*Tâches à réaliser:*
1) Reproduisez fidèlement le passage du texte sur le moratoire de la recherche qui commence par « Quels seraient nos » et se poursuit jusqu'à « sont devenus imprédictibles. ».
2) D'après le texte sur le moratoire de la recherche, quel terme désigne politiquement l'anthropocène ?
3) Résumez le texte sur le moratoire de la recherche en deux phrases.

*Texte à lire:*
____________________
Pour un moratoire de la recherche technoscientifique

« On n’arrête pas le progrès », et c’est bien là le problème

Il y a dans la décroissance une part de conservatisme ; d’ailleurs les amoureux de la croissance nous reprochent de ne pas être de fervents partisans du Progrès 1 : ils ont raison.

Pourtant même quand nous assumons une telle position, il y a une objection qui souvent nous déstabilise, c’est la mise en avant des progrès scientifiques et techniques et son corrélat : pas de progrès sans recherche.

Les décroissants sont-ils aussi pour une décroissance de la recherche ?

Reconnaissons qu’il n’y aurait pas beaucoup de sens à prétendre repasser sous les plafonds des connaissances scientifiques déjà validées. Pour autant, nous pouvons sans difficulté assumer d’être des objecteurs du progrès technoscientifique. Nous voulons nous demander par là si nous ne devrions pas défendre un moratoire de la recherche scientifique et technique.

Quels seraient nos arguments ?

  • Les chercheurs ont déjà beaucoup trouvé. Cet argument évite de faire des décroissants des obscurantistes anti science puisqu’au contraire ils reconnaissent sans difficultés toutes les avancées déjà produites.
  • Il faut acter que nous avons franchi les seuils de la disruption et de l’accélération : la société n’a tout simplement plus le temps de suivre, elle est donc toujours en retard d’une découverte. Cela signifie que chaque « progrès » du savoir au lieu de réduire l’incertitude ne fait au contraire que l’accroître. Quand « normalement » la scientificité se définit par la prédictibilité, aujourd’hui c’est exactement le contraire parce que les effets à long terme du savoir technoscientifique sont devenus imprédictibles.
  • L’anthropocène – ou politiquement le capitalocène – est exactement cette époque où la puissance de nos technosciences impacte irréversiblement et artificiellement les conditions matérielles de notre vie sur Terre. Or irréversibilité et imprédictibilité sont normalement à la fois les caractéristiques du temps des hommes (par opposition à un temps des choses) et de la mort : comment dire autrement la dimension mortifère de la technoscience ? La technocratie est une thanatocratie.
____________________
*Extraits de liste:*
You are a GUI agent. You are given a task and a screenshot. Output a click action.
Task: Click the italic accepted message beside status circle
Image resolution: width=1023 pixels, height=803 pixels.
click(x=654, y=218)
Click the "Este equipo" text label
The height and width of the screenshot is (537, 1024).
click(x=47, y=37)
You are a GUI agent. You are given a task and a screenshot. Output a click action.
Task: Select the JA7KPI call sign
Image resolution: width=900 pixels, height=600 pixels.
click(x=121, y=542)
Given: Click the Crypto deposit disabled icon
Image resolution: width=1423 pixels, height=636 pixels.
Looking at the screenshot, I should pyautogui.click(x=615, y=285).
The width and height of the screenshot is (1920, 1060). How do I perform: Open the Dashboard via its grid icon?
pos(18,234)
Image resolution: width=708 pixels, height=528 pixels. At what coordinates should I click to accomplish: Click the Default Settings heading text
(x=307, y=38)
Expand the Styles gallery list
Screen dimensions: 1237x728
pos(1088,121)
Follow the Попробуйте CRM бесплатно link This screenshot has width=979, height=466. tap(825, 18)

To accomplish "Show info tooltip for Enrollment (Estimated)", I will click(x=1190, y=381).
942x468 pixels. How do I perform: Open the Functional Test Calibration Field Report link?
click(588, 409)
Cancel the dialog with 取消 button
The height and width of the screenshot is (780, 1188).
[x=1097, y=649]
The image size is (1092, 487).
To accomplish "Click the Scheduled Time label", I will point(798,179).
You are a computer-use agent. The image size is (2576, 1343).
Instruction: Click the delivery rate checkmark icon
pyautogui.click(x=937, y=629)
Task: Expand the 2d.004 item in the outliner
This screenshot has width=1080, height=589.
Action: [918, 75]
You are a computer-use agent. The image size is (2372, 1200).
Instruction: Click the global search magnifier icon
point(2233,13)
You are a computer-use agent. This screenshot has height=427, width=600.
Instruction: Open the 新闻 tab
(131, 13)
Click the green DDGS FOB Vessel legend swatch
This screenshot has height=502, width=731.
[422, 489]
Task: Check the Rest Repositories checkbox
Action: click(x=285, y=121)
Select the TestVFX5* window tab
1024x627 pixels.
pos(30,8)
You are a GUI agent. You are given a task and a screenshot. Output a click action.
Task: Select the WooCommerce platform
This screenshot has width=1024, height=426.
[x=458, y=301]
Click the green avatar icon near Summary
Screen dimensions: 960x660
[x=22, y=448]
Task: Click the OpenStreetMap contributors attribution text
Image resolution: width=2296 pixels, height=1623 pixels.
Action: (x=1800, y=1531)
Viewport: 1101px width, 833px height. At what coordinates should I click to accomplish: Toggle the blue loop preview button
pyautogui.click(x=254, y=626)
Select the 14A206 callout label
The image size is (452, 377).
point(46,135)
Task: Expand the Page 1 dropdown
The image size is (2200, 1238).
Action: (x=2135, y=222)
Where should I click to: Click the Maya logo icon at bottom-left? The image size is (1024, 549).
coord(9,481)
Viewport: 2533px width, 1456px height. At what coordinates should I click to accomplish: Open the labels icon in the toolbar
____________________
*Liste des réponses:*
1)
Quels seraient nos arguments ?

  • Les chercheurs ont déjà beaucoup trouvé. Cet argument évite de faire des décroissants des obscurantistes anti science puisqu’au contraire ils reconnaissent sans difficultés toutes les avancées déjà produites.
  • Il faut acter que nous avons franchi les seuils de la disruption et de l’accélération : la société n’a tout simplement plus le temps de suivre, elle est donc toujours en retard d’une découverte. Cela signifie que chaque « progrès » du savoir au lieu de réduire l’incertitude ne fait au contraire que l’accroître. Quand « normalement » la scientificité se définit par la prédictibilité, aujourd’hui c’est exactement le contraire parce que les effets à long terme du savoir technoscientifique sont devenus imprédictibles.

2) Le capitalocène.

3) Le texte reconnaît une part de conservatisme dans la décroissance et propose de se demander s'il faudrait défendre un moratoire de la recherche scientifique et technique, sans pour autant renoncer aux connaissances déjà validées. À l'appui de cette idée, il avance que les chercheurs ont déjà beaucoup trouvé, que la société ne peut plus suivre le rythme des découvertes dont les effets à long terme sont devenus imprédictibles, et que la puissance des technosciences modifie irréversiblement les conditions matérielles de la vie sur Terre.